Computational study of the electronic structure characterization of a novel anti-inflammatory tripeptide derived from monocyte locomotion inhibitory factor (MLIF)-pentapeptide.

The structure and properties of molecules are determined by their charge-density distribution. Several works have shown that electron delocalization along the peptide backbone and side-chain modulates the physical and chemical features of peptides and protein properties. Research on Entamoeba histolytica-soluble factors led to the identification of the pentapeptide Met-Gln-Cys-Asn-Ser, with anti-inflammatory in vivo and in vitro effects. A synthetic pentapeptide, Met-Pro-Cys-Asn-Ser, maintained the same anti-inflammatory actions in experimental assays. A previous theoretical study allowed proposing the Cys-Asn-Ser tripeptide (CNS tripeptide) as the pharmacophore group of both molecules. This theoretical hypothesis was recently confirmed experimentally. The aim of this study was to characterize the electronic structure and physico-chemical properties of the CNS tripeptide through a theoretical study at the second-order Møller-Plesset perturbation theory (MP2) and density functional theory (DFT) theoretical levels. Our results in deprotonation energies show that the hydrogen atom (H2) of the serine-amide group possesses acidic characteristics. This result was confirmed by means of a study of bond order.

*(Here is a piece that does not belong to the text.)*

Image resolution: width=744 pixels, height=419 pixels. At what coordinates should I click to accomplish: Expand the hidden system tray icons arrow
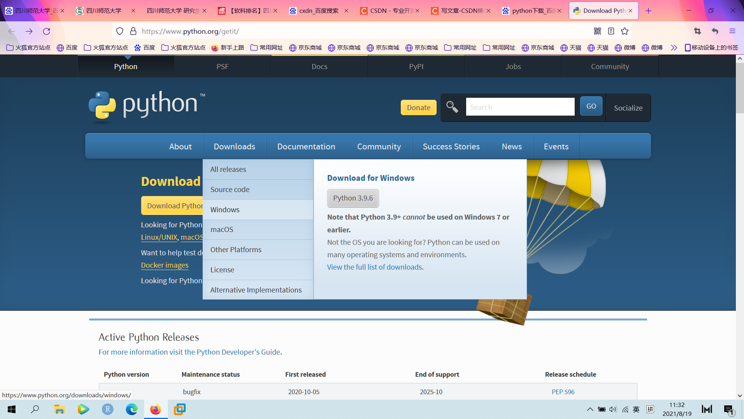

Atomic charges, dipole moment, frontier molecular orbitals (Highest occupied molecular orbital [HOMO-1] and Lowest unoccupied molecular orbital [LUMO+1]), and electrostatic potential isosurface and its geometric parameters permitted to characterize its electronic structure and physico-chemical features and to identify some reactive sites that could be associated with this tripeptide's anti-inflammatory activity.